Nicene and Post-Nicene Fathers: Series II/Volume VIII/The Letters/Letter 252
Letter CCLII.[1]
To the bishops of the Pontic Diocese.[2]
The honours of martyrs ought to be very eagerly coveted by all who rest their hopes on the Lord, and more especially by you who seek after virtue. By your disposition towards the great and good among your fellow servants you are shewing your affection to our common Lord. Moreover, a special reason for this is to be found in the tie, as it were, of blood, which binds the life of exact discipline to those who have been made perfect through endurance. Since then Eupsychius and Damas and their company are most illustrious among martyrs, and their memory is yearly kept in our city and all the neighbourhood, the Church, calling on you by my voice, reminds you to keep up your ancient custom of paying a visit. A great and good work lies before you among the people, who desire to be edified by you, and are anxious for the reward dependent on the honour paid to the martyrs.
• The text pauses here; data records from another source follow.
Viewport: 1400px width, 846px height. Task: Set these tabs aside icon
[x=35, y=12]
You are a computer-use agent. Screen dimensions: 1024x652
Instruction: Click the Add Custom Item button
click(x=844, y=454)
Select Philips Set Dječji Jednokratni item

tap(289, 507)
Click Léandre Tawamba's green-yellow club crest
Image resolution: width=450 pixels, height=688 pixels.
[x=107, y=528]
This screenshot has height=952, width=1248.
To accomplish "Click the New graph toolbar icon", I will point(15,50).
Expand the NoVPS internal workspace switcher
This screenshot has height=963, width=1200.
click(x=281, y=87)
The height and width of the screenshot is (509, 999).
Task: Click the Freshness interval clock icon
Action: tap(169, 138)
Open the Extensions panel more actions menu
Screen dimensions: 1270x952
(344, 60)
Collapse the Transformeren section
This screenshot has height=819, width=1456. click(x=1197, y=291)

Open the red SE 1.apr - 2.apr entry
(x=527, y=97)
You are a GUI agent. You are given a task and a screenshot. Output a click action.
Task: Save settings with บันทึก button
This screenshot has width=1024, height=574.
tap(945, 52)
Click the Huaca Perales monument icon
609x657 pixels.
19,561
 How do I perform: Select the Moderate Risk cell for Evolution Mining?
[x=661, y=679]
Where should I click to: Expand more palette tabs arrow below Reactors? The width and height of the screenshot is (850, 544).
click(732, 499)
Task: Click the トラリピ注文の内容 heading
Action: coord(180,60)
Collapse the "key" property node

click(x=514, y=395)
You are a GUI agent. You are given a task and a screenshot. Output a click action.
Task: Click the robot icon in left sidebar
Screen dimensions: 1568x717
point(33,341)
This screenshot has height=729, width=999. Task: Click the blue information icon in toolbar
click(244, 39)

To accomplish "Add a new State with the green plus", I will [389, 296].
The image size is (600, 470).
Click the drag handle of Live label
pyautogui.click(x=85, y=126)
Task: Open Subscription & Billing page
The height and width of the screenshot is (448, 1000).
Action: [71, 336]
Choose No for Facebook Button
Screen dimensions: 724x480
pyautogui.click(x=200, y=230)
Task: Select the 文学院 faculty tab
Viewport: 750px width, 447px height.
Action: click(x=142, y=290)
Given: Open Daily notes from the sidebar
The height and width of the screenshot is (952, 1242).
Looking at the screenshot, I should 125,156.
Receive, therefore, my supplications, and consent of your kindness to give at the cost of small trouble to yourselves a great boon to me.[3]
Footnotes
[edit]- ↑ Placed in 376.
- ↑ In the title the word διοίκησις is used in its oldest ecclesiastical sense of a patriarchal jurisdiction commensurate with the civil diocese, which contained several provinces. cf. the IXth Canon of Chalcedon, which gives an appeal from the metropolitan, the head of the province, to the exarch of the “diocese.” “The title exarch is here applied to the primate of a group of provincial churches, as it had been used by Ibas, bishop of Edema, at his trial in 448; alluding to the ‘Eastern Council’ which had resisted the council of Ephesus, and condemned Cyril, he said, ‘I followed my exarch,’ meaning John of Antioch (Mansi vii. 237; compare Evagrius iv. 11, using ‘patriarchs’ and ‘exarchs’ synonymously). Reference is here made not to all such prelates, but to the bishops of Ephesus, Cæsarea in Cappadocia, and Heraclea, if, as seems possible, the see of Heraclea still nominally retained its old relation to the bishop of Thrace.” Bright, Canons of the First Four Gen. Councils, pp. 156, 157. The Pontic diocese was one of Constantine’s thirteen civil divisions.
- ↑ cf. p. 184, n. cf. Proleg. Eupsychius, a noble bridegroom of Cæsarea, was martyred under Julian for his share in the demolition of the temple of Fortune. Soz. v. 11. cf. Greg. Naz., Ep. ad Bas. lviii. September 7 was the day of the feast at Cæsarea.